Un jeune homme grand, en pantalon style rockabilly, et veste en jean dont le col est légèrement remonté, tourne régulièrement vers elle ses yeux bleu saphir, le visage sans expression sous un bonnet de docker marin qui laisse dépasser une mèche blonde sur le devant. Elle n’aime pas trop que l’on la mate ouvertement comme cela, et elle va le lui faire savoir. S’ensuit donc un petit jeu d’évaluation réciproque. Reprenant son journal à deux mains, elle le toise d’un œil mauvais par-dessus le papier, hausse les sourcils, avant de se retourner ostensiblement vers la vitre, afin de mettre ses jambes (nues sous sa jupe crayon) à l’abris des regards indiscrets, la tête haute pour lui signifier son mépris le plus total.

Mais c’est qu’il continue quand même, le bougre !

Elle le jauge du coin de l’œil. Il est plutôt mignon, mais un peu trop sans gêne à son goût. Elle le fixe à son tour. Il ne tique pas. Aucune réaction sur son visage. Que me veut-il celui-là ? Pourquoi est-ce qu’il me regarde avec autant d’insistance ? Il veut ma photo ??

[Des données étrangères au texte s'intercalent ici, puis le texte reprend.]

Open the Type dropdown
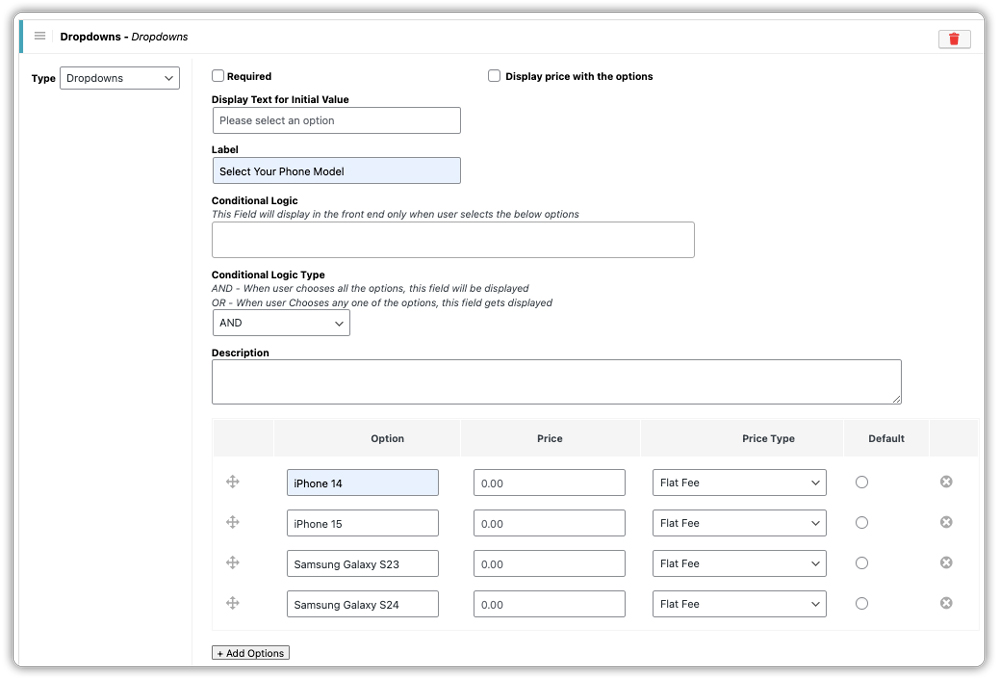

Puis, alors qu’elle insiste lourdement du regard, un sourcil relevé, il tourne lentement la tête et avale une gorgée de son café, impassible.

Nan mais je rêve ?!

Elle sent venir l’agacement… Il n’a même pas le cran de venir me parler directement ! Et cette façon de m’ignorer complètement après m’avoir promptement reluqué… Je vais aller lui dire deux mots, moi !

Heureusement pour lui, son rendez-vous passe la porte du café à ce moment-là.